╭──

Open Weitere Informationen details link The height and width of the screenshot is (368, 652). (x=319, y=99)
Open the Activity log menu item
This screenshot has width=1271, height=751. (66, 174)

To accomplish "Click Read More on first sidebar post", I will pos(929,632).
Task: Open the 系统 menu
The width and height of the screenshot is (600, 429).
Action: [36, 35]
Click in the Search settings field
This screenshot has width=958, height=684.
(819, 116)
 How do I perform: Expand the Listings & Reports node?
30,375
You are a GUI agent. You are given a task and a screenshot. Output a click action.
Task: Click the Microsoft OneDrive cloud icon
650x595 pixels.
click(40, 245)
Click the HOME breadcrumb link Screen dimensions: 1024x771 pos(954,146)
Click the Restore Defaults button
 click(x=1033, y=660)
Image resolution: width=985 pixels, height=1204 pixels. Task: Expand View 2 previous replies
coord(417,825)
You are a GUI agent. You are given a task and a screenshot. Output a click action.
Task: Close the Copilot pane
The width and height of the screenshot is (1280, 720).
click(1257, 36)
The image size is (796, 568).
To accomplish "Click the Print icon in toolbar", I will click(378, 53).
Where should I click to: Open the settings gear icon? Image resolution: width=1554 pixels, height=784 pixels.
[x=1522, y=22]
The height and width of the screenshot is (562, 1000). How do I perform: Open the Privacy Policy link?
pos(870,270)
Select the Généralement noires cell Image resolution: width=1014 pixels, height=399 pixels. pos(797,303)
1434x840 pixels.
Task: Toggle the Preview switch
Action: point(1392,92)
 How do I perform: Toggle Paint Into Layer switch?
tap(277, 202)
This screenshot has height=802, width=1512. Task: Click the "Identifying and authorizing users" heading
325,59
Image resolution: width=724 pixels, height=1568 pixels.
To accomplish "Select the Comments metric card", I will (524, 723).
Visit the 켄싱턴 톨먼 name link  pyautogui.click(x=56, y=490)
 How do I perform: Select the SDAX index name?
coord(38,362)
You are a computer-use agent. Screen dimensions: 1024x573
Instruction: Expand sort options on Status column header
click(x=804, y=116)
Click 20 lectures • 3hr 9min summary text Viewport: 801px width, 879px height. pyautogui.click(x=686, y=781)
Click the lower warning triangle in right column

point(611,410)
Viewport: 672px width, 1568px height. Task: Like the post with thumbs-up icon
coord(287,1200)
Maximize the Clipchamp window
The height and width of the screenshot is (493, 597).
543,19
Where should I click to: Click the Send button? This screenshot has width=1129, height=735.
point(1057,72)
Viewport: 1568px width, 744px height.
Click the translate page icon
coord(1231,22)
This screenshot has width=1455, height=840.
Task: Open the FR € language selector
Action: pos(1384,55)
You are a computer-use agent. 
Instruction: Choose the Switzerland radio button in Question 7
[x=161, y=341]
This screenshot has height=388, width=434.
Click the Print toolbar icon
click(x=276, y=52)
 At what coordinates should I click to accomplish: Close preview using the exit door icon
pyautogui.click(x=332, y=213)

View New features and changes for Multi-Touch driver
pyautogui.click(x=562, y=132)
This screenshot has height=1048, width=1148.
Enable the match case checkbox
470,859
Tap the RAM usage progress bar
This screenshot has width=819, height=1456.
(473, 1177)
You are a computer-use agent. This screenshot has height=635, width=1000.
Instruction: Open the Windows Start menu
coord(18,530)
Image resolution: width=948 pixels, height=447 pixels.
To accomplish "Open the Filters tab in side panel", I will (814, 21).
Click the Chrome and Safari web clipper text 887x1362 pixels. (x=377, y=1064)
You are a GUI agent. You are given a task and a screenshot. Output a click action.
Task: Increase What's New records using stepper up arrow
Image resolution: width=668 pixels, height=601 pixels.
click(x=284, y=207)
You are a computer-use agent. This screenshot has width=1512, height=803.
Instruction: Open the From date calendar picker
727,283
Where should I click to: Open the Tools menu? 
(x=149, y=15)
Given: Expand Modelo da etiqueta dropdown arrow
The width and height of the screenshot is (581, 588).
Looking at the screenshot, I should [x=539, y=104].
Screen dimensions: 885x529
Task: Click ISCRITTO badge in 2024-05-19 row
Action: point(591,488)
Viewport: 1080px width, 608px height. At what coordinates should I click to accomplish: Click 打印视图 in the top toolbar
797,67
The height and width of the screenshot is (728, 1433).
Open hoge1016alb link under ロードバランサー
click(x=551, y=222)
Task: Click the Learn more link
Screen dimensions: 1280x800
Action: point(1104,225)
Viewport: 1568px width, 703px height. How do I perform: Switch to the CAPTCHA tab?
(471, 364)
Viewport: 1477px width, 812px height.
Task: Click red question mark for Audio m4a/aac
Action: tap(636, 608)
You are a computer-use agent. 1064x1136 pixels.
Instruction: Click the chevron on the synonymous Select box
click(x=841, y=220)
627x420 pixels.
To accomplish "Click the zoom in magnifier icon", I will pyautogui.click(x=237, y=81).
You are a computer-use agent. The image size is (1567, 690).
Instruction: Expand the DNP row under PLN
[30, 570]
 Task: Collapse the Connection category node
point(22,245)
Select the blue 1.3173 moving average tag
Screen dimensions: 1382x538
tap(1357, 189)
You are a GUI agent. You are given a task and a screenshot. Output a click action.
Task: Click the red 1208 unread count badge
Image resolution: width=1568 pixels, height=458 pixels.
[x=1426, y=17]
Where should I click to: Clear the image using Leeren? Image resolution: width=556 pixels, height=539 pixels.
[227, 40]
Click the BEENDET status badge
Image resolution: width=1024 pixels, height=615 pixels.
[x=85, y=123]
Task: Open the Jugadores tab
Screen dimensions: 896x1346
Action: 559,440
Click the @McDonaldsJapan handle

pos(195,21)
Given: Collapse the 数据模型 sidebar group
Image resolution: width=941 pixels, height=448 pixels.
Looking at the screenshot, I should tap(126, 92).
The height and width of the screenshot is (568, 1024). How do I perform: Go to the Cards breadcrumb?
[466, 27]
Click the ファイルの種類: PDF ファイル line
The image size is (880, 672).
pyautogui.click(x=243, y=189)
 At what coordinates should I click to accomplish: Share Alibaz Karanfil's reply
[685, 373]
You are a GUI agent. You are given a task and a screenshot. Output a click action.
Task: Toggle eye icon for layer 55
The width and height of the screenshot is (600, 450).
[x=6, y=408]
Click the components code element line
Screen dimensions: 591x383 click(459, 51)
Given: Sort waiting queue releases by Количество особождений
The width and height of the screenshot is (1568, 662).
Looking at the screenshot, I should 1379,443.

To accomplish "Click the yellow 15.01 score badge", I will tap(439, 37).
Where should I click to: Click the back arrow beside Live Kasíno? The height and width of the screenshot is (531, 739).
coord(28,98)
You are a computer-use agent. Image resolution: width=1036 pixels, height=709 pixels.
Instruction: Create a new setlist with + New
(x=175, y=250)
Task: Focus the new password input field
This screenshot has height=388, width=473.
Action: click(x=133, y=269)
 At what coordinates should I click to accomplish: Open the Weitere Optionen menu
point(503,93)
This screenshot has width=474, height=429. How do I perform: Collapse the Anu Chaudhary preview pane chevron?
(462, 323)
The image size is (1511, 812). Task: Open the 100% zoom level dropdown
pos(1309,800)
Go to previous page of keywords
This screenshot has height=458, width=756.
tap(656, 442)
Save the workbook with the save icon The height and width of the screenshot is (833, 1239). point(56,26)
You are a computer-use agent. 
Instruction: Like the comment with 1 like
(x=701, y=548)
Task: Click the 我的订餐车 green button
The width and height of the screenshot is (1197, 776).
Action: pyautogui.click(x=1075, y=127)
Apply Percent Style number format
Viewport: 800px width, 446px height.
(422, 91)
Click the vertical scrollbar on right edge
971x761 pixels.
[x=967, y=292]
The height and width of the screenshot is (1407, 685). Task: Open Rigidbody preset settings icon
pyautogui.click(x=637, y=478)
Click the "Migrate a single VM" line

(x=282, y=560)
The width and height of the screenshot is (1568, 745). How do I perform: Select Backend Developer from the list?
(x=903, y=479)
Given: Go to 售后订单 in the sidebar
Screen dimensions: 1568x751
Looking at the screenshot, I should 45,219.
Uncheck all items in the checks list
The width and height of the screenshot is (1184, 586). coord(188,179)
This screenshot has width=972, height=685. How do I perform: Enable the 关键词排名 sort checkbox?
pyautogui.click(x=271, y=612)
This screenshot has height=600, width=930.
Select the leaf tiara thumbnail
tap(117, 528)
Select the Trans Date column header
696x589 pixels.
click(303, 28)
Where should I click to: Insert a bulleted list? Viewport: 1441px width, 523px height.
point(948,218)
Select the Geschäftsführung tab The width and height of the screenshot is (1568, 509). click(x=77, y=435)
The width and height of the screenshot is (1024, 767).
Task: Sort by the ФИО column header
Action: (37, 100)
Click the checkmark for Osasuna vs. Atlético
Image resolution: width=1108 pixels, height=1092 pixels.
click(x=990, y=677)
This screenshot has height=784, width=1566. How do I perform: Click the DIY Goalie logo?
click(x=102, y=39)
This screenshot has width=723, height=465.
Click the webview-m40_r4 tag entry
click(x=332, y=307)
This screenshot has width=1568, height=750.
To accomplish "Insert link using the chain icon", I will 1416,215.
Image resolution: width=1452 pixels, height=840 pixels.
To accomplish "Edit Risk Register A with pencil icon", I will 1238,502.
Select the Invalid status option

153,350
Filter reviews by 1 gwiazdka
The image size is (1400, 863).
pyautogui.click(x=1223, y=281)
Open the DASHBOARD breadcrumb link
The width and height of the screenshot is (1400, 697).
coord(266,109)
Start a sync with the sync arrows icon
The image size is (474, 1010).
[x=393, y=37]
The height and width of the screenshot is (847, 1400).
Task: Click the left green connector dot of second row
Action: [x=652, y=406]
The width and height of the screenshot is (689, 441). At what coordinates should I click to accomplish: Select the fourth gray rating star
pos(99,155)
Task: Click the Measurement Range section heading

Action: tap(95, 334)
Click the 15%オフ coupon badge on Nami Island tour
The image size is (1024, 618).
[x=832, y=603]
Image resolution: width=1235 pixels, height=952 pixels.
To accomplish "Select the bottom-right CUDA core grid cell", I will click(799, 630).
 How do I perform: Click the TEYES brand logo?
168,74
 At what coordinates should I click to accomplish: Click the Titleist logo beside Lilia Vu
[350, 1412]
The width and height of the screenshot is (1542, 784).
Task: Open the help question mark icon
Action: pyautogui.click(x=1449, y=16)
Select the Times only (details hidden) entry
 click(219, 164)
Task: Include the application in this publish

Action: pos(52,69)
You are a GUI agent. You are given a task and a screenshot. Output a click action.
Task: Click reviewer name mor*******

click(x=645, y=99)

╰──

When a line of the material holds the string "field", copy that line.

Click in the Search settings field
Task: Focus the new password input field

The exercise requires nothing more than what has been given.